E non tardò a spuntare l’alba del 29 gennaio 1901: «È questa, nella storia del-l’Istituto, la data ufficiale della nascita, da ricordarsi ogni anno con animo grato a Dio». La firma posta all’atto di nascita dell’Istituto ne dichiara la legittima paternità nella persona dell’Allamano.

E veramente sempre si dimostrò padre. Anzitutto per la parte materiale. Volle ben preparata la culla che doveva ricevere l’Istituto appena nato. Volle che i suoi figli non mancassero di nulla qui in Italia e soprattutto in missione. Si interessò personalmente affinché i partenti fossero provvisti di tutto il necessario e anche solo dell’utile. Appena l’Istituto crebbe, volle che gli fosse preparata una più adeguata sede, ed ecco sorgere questo maestoso edificio, costruito con larghezza di vedute e grandi spese, tenendosi a quella santa povertà che sempre distinse la sua vita.

Ancora vivente, per noi profuse tutto il suo patrimonio e quanto, giorno per giorno, egli guadagnava dal suo benefizio e dalle sue attività era ancora sempre per noi.
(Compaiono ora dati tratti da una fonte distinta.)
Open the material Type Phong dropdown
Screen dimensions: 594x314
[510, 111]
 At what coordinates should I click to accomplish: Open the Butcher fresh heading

Così morì povero, lui che maneggiò milioni. Egli che avrebbe potuto accumulare una fortuna, ebbe quasi più nulla da lasciare in testamento, perché aveva dato tutto a noi, suoi figli.

Soprattutto per la parte spirituale egli dimostrò la sua vera paternità. Fu lui a stendere le prime Regole ed a curare quelle definitive, che ora ci reggono e ci reggeranno fino alla fine […]. Ma, dateci le Regole, egli stesso, lo sappiamo, tracciò di suo pugno il primo Direttorio, lo corresse, lo postillò a seconda dei tempi e dello sviluppo dell’Istituto. Ci lasciò quelle magnifiche lettere circolari, che saranno sempre la base dell’alimento spirituale della nostra vita. Passeranno gli anni, ma questo patrimonio l’Istituto lo avrà sempre; da lì attingiamo noi; da lì attingeranno i nostri posteri, sicuri di camminare sul retto sentiero, perché è la parola del Padre.

E come era bello vederlo, veramente Padre, a spezzare il pane di vita con i suoi figliolini, in quelle indimenticabili conferenze domenicali, in quelle varie ricorrenze care al suo cuore di Padre e al nostro di figli. Quella parola calda e semplice scendeva dolce al cuore e vi faceva sbocciare propositi e aspirazioni ardenti.

Fratelli, da otto anni quella mano ha cessato di agire, quelle labbra hanno cessato di parlare, ma il suo cuore non ha cessato di battere e di amare l’Istituto. Noi lo sappiamo, ne siamo certi: egli è vivo! Vive presso Dio, ove può vedere le nostre necessità e può meglio soccorrerci. A lui alziamo lo sguardo, a lui che fu, è e ci sarà sempre il “Padre”!